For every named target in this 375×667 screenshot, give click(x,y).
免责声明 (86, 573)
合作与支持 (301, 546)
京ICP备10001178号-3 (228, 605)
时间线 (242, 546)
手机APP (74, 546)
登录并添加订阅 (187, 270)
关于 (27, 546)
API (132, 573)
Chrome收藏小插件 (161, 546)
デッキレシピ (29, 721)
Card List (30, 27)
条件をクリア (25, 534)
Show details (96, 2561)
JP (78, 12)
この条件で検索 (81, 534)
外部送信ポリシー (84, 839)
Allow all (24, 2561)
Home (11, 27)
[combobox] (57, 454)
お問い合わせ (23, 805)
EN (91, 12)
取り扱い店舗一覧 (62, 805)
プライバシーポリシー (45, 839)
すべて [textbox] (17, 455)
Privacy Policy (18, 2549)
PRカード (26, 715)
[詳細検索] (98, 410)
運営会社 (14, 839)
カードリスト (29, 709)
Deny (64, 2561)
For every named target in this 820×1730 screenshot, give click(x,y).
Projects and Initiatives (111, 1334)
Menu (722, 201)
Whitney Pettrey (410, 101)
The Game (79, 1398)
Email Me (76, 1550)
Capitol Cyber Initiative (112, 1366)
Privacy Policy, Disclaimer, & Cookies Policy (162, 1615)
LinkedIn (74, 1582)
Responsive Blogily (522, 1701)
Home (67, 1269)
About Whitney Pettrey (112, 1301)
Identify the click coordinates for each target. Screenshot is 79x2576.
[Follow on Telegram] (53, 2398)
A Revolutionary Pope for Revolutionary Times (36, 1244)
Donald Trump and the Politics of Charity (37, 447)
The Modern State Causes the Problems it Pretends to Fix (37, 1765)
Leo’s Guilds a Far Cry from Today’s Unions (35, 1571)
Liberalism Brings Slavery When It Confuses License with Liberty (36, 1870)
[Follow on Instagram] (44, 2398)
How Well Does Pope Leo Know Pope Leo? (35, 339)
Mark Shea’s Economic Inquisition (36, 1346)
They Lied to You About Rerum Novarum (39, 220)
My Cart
--
(EXERCISE DIRECTIONS):
Please return each line of the data above in which the word "Pope" occurs.

(RESPONSE):
A Revolutionary Pope for Revolutionary Times (36, 1244)
How Well Does Pope Leo Know Pope Leo? (35, 339)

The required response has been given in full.